INFORMATION ▸
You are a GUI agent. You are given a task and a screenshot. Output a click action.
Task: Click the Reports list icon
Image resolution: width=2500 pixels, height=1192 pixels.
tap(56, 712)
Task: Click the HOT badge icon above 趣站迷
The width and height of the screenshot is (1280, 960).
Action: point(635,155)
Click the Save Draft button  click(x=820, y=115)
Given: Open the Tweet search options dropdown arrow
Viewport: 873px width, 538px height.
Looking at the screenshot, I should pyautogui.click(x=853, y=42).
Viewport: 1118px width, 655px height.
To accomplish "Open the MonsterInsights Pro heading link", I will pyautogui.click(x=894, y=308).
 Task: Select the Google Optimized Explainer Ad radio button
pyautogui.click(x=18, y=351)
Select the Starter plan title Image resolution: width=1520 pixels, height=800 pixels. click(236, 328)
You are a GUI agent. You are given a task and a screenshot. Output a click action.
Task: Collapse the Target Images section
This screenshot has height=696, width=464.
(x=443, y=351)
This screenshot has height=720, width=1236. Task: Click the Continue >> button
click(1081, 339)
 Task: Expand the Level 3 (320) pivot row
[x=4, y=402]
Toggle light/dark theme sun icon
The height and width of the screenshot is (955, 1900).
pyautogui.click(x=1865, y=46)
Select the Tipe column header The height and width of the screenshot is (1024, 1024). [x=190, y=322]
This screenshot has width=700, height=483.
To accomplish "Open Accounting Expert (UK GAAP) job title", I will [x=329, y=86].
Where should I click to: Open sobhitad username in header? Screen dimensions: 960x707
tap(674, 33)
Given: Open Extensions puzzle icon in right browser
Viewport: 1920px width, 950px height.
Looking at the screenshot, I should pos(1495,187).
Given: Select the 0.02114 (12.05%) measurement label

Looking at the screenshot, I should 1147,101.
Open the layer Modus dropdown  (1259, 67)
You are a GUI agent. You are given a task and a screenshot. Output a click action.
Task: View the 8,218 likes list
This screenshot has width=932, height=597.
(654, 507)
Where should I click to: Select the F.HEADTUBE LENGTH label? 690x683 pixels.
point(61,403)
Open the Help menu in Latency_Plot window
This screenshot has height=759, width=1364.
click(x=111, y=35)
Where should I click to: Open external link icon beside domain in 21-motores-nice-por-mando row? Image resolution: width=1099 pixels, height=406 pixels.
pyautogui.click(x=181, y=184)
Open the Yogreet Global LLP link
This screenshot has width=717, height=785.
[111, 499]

WHAT IS EXPECTED ▸
Report how many lines in this data include the string "accomplish", and nothing else.

RESPONSE ▸
2